Collating the numbers given by officials from different areas, the total number of persons under detention seems to be between 1500-2000.

These people have been detained on the charges of arson and stone-pelting. Maximum detentions, around 250, have happened in the Srinagar district. In Bandipora, around 50 people have been detained. And around 70 have been detained in Budgam.


No Ground Reaction To Opposition’s Failed Attempt To Visit Valley

The number of political detainees is around 60. Around 40 of them are at the Sher-i- Kashmir Institute in Srinagar, and around 20 people have been detained in Jammu. Some political workers were held briefly for interrogation and subsequently released. No confirmed numbers have been released by the administration as yet. Only the designated spokesperson, Principal Secretary Rohit Kansal, is allowed to give out any information to the press. When contacted by The Quint, Mr Kansal could only provide sketchy details.

There is little to no response to the failed visit of the delegation of Opposition leaders.

Mainstream politicians do not mean much to the protesters on the streets. The former do not hold any credibility during such crises. The mainstream leaders are pro-statehood, pro-370, and pro J&K flag, but the separatists and those who pelt stones have no faith in the Indian Constitution or the Constitution of J&K, for that matter. When similar protests happened in 2008, 2010 and 2016, the protesters carried the flags of Pakistan, and even that of the Islamic State, but not that of the state of J&K.

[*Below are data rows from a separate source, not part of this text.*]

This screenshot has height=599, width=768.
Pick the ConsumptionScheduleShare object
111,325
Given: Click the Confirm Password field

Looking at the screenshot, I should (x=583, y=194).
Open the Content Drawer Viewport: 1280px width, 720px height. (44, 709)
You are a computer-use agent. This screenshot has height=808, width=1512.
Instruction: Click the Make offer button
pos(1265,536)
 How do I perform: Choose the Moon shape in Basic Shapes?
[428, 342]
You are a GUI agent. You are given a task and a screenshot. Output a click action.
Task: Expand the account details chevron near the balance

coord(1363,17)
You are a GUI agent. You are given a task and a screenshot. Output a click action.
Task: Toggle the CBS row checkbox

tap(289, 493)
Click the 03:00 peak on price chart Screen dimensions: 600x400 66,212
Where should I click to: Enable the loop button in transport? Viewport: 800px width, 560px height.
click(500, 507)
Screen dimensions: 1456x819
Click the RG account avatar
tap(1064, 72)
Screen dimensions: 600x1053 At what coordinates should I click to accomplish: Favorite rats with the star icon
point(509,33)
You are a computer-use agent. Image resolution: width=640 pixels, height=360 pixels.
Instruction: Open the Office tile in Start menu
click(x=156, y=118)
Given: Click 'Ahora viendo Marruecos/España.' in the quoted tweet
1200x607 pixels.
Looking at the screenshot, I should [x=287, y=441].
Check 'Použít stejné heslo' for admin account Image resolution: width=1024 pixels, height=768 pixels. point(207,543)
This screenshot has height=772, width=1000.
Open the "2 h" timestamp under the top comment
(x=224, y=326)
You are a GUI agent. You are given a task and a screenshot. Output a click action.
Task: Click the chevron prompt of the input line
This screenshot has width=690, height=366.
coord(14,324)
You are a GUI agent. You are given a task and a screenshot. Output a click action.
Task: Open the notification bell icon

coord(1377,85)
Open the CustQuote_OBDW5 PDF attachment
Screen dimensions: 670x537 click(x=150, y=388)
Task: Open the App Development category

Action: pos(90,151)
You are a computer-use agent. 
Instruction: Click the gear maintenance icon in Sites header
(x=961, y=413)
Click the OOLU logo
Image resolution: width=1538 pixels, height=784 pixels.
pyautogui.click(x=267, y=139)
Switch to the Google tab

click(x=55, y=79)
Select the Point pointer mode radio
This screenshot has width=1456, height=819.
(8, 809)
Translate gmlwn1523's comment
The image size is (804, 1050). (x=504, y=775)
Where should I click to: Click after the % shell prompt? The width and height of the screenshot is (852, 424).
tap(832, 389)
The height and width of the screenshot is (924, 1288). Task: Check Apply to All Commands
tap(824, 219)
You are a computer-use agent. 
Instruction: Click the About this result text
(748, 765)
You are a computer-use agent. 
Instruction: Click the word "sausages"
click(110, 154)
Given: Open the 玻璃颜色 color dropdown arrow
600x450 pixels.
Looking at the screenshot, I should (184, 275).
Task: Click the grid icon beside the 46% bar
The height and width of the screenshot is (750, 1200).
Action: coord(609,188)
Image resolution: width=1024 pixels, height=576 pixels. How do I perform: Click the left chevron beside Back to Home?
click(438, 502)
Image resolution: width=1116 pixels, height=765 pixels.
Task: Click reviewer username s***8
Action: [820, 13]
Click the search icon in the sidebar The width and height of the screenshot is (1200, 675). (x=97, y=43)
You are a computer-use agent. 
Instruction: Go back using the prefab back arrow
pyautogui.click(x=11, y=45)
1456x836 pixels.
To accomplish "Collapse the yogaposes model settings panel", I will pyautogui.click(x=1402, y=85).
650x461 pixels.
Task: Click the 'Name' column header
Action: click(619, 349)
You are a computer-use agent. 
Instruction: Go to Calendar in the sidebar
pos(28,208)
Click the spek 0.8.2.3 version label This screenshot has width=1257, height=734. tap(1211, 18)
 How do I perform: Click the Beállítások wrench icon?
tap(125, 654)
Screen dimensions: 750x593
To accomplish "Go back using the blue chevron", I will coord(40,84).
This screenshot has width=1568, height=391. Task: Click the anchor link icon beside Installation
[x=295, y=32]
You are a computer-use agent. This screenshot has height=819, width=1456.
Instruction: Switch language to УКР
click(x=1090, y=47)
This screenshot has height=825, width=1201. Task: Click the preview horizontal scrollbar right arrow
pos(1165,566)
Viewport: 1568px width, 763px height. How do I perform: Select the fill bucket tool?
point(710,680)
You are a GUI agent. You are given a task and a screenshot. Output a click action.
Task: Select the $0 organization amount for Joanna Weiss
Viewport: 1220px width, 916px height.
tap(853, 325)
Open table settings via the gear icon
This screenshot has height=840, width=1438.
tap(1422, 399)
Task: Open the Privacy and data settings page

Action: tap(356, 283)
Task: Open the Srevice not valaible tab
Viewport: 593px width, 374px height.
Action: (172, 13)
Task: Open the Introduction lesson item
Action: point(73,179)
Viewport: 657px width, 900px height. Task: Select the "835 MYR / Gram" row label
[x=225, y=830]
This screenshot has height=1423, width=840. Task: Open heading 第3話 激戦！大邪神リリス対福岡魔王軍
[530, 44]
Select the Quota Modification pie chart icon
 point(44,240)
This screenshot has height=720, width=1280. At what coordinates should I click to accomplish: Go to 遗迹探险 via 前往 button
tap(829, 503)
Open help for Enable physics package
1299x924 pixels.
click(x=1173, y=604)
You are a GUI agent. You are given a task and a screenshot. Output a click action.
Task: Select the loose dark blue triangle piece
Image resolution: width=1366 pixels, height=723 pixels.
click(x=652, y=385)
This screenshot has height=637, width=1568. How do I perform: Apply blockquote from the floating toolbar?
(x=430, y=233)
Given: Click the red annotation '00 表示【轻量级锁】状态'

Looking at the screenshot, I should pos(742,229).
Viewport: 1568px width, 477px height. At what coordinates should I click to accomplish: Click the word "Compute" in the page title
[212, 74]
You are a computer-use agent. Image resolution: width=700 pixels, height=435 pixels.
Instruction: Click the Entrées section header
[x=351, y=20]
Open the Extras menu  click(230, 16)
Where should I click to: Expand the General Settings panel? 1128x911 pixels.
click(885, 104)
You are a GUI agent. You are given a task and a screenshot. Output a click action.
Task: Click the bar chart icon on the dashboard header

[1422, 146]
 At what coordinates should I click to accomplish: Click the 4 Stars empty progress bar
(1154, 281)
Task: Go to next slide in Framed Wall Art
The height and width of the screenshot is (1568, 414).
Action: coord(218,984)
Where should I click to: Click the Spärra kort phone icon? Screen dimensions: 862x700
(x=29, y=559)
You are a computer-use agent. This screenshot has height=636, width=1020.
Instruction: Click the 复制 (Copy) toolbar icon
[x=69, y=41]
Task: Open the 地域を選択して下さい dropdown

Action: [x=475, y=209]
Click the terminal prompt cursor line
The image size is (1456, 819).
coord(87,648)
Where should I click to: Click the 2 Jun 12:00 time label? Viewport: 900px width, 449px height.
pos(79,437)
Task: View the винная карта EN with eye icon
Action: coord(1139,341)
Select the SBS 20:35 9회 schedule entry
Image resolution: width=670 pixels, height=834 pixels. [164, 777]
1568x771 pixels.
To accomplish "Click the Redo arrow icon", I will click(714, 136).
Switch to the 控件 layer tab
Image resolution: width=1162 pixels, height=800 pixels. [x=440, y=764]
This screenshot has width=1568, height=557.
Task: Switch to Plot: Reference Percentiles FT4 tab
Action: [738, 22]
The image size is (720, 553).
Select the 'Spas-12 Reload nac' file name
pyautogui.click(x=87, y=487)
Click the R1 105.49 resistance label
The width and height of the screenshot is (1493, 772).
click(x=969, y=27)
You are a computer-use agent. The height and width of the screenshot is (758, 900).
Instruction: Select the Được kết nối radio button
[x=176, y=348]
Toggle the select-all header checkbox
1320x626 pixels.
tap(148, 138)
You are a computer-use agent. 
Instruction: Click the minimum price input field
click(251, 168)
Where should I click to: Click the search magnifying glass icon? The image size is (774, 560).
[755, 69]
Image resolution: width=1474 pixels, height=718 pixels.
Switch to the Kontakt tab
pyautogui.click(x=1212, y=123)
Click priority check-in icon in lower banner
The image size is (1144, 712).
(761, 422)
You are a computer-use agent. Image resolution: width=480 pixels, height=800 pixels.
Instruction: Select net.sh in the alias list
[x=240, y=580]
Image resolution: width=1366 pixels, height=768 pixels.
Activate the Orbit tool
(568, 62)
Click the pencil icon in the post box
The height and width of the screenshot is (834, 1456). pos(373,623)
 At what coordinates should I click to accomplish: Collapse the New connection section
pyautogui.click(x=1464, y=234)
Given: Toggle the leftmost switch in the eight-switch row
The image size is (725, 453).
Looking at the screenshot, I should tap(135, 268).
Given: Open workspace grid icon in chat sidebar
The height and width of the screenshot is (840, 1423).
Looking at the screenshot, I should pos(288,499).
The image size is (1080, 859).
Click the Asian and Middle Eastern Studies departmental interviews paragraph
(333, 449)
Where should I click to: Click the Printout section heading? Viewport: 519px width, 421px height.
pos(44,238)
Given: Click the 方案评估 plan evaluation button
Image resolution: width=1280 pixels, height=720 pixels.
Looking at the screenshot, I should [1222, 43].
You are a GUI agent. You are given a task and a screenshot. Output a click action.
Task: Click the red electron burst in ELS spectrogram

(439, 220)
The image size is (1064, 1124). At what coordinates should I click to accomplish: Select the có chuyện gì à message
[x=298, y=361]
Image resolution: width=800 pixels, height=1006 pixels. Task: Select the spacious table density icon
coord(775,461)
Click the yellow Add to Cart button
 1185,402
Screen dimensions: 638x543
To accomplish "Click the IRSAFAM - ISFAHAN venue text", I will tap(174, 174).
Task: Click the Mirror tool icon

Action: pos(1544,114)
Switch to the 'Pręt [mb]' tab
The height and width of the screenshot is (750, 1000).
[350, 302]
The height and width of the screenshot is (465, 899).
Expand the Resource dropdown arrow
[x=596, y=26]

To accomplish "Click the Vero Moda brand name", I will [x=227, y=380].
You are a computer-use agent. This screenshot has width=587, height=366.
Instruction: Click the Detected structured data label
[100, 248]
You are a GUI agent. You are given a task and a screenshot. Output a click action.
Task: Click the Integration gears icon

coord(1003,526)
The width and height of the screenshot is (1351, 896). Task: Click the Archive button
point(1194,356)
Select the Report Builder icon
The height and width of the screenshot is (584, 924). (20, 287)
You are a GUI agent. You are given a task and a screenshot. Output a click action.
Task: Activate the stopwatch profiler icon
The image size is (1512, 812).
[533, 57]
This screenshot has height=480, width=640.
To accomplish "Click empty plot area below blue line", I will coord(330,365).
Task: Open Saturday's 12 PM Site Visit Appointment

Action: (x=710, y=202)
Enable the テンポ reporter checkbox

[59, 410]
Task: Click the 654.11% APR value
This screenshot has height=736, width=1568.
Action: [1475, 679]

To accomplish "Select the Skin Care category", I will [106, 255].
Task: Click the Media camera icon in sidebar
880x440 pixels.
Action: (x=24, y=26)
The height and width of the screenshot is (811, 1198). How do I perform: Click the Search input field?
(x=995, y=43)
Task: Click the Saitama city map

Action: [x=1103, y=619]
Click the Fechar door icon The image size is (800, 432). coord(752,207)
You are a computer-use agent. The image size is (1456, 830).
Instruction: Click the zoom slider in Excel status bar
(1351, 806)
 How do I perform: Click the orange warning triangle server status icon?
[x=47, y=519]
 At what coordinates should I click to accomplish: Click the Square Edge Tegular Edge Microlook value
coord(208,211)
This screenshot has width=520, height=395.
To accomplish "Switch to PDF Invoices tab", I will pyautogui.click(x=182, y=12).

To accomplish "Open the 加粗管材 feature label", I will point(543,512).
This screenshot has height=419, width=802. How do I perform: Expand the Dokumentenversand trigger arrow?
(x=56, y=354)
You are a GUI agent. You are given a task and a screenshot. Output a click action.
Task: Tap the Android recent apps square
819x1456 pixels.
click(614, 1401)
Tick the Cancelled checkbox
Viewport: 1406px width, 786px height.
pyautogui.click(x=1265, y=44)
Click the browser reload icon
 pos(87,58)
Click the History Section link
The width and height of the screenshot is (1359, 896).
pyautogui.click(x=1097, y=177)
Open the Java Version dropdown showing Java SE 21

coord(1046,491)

After Initial Barriers, Security Forces Have Managed To Move Into Soura

Movement restrictions are still in place in Srinagar downtown. The Kashmiris call it a curfew, the officials call it “restrictions”. No matter what it is called, there is a shutdown in the Kashmir Valley. There’s no call from any separatist outfit or any other organisation. All the shops remain shut for the most part of the day. Some shops open in some areas, including in Srinagar downtown which is under civil curfew, between 7 to 10 AM, and around 7 to 9 PM. Attendance in the government offices is 50-60 percent; most branches of the Jammu and Kashmir Bank remain shut. Skeletal private conveyance is on the roads, but not in Srinagar downtown.

Officials say that the tension is easing out, but in pockets, the security forces are facing problems, particularly in downtown Srinagar, on the road that connects SMHS Hospital and Sher-i-Kashmir Institute of Medical Sciences — the Ali Jan road.

On this road, a demonstration had taken place in which eight people had sustained injuries last fortnight. Police officials told The Quint, that this morning, that is, 27 August, around 30 people were arrested in the Soura-Anchar area in the last 24 hours. Videos from Soura had gone viral earlier. Soura had turned into a sort of ‘liberated’ area — where the security forces faced stone-pelting and barricades.

The security forces have now managed to move into Soura. There are security deployments and CRPF patrols on the main road.


Even The Most Sensitive Areas in Srinagar Downtown Are Relatively Calmer

The most sensitive areas of Srinagar downtown such as Nowhatta, Nalamar Road, and the Jama Masjid neighbourhood, are relatively calmer. There have not been more than five incidents of stone-pelting or clashes with the forces in the last four days. In most cases, it is a bunch of 20-30 young men who pelt stones for some time, before being chased away by the forces.

Apart from the death of one truck driver in Bijbehera, there have not been other casualties during stone-pelting. Women and children are not taking to the streets, as was anticipated. After the initial emergency situation in hospitals, no shortage of essential supplies is being reported from the Valley.